À cet égard, nous insistons en particulier sur la Recommandation n° 36 :
« La commission estime qu’il faut, au regard du principe d’égale dignité, grandement renforcer la présence des laïcs en général et des femmes en particulier dans les sphères décisionnelles de l’Église catholique. Ce travail suppose un état des lieux préalable et la détermination d’objectifs et d’un calendrier de mise en œuvre. »
Alors, Messieurs les Évêques… Qu’en est-il ?
« Ne nous trompons pas : il ne s’agit pas de dire « on va mettre quelques femmes à des postes visibles et c’est bon, le débat est clos ». Ça n’est pas pour cela que nous vous interpelons !
Il s’agit, messieurs, de reconnaître, enfin, l’égale dignité de toutes les personnes… Femmes autant qu’hommes, enfants autant qu’adultes, vulnérables autant que puissantes. Mais la reconnaissance, ce n’est pas seulement un mot !
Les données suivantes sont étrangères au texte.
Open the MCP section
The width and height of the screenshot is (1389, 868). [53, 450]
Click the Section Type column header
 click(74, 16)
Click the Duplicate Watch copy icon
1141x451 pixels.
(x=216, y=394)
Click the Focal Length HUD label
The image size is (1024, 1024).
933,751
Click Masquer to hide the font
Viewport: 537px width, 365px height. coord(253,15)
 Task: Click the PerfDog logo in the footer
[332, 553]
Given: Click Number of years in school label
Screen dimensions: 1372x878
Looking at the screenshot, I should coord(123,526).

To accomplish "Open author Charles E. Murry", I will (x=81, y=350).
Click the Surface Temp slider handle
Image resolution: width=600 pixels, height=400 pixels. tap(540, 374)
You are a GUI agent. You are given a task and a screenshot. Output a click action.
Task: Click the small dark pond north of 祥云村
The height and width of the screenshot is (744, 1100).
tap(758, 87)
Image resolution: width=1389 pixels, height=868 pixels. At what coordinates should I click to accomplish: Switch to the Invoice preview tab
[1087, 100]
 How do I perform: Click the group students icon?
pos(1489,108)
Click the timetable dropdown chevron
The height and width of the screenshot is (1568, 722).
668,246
Il s’agit de passer, puisque c’est l’expression du jour, de la Parole aux Actes !
Une réforme mettant en place une réelle égalité femme-homme au sein de la gouvernance de l’institution constituerait un premier pas vers la fin de l’entre-soi mortifère :
- Un entre-soi qui a favorisé et favorise encore les pires crimes.
- Un entre-soi qui se rend complice par dissimulation, protection, silence ou déni, coupable en pensée, par action et par omission.
- Un entre-soi enfin qui vous tue à bas bruit, en encourageant le schisme silencieux des catholiques écœurés et des brebis non pas égarées, mais effarées.
Une réforme de l’Église catholique serait aussi un signal fort envoyé à la société tout entière. Nous ne pouvons, à ce sujet, que nous surprendre du silence étatique face à l’insoutenable. Un silence pour le moins assourdissant.
Le combat pour les victimes de l’Église catholique nous concerne toutes et tous, nous, la société dans son ensemble, car l’Église n’est pas hors du monde, qu’elle le veuille ou non.
De fait, chaque enfant agressé, violé, meurtri, au sein de l’institution catholique, est avant tout un enfant agressé, violé, meurtri au sein de la communauté des humains.
Barbara chantait : « car un enfant qui meurt au bout de vos fusils est un enfant qui meurt ». Je dirais dans son sillon : « car un enfant qui souffre au pied de vos crucifix est un enfant qui souffre. »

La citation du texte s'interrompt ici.